Chez les oiseaux, on sait que l’élevage intensif est un facteur important du niveau de transmission. Chez les bovins, comme le cas est plutôt rare, on n’a pas le même niveau de connaissance sur le risque de transmission de la grippe aviaire. A ma connaissance, il n’existe pas de protocole spécifique chez les bovins pour la grippe aviaire, hormis le respect desDes pratiques de bon sens bien sûr, comme le nettoyage et la décontamination des surfaces ou encore des tests réguliers.

Vous avez évoqué l’importance d’empêcher le virus de s’adapter à l’homme, mais comment les autorités sanitaires travaillent-elles dans ce domaine ?

Comme nous l’avons vu lors de la pandémie de Covid-19, il est bon de se préparer et de réagir en cas d’épidémie, mais le mieux est de la prévenir, en empêchant les virus d’atteindre l’homme. C’est ce qu’on appelle « prévention primaire ». Dès janvier 2021, Emmanuel Macron annonçait le lancement de l’initiative « Prezode », qui vise justement à développer de telles stratégies de prévention aux niveaux locaux et à les relier entre elles, à l’échelle mondiale. Elle rassemble aujourd’hui 25 gouvernements et 250 institutions membres qui développent ensemble, avec l’OMS notamment, des stratégies de prévention. Cela passe par exemple par disposer d’outils que les politiques publiques peuvent mettre en place, sur la biosécurité des élevages par exemple.
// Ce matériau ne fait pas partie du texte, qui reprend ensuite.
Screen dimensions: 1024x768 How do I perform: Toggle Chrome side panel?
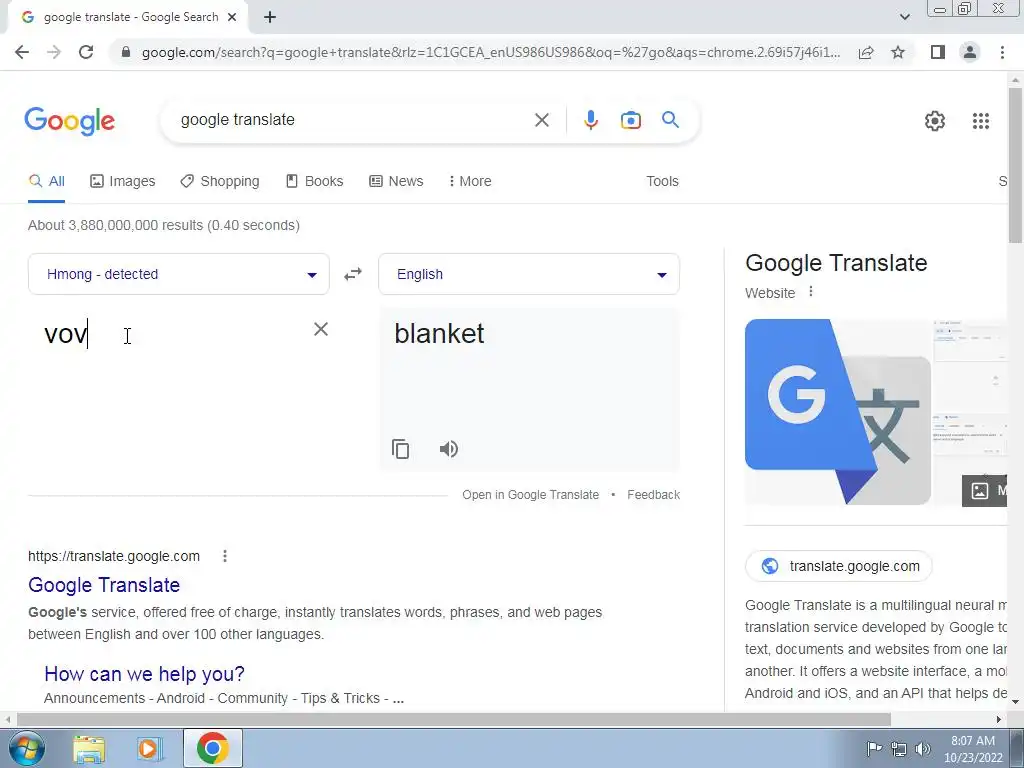tap(938, 52)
Par ailleurs, on sait que le niveau de circulation des virus augmente lorsque l’on observe une perte de biodiversité. Il faut donc réfléchir aux moyens de protéger la biodiversité pour limiter les risques de son émergence chez l’homme, mais aussi développer des réseaux de surveillance et former les acteurs locaux à travers le monde.

Cammile Bussière

One of the most important things for me as a press writer is the technical news that changes our world day by day, so I write in this area of technology across many sites and I am.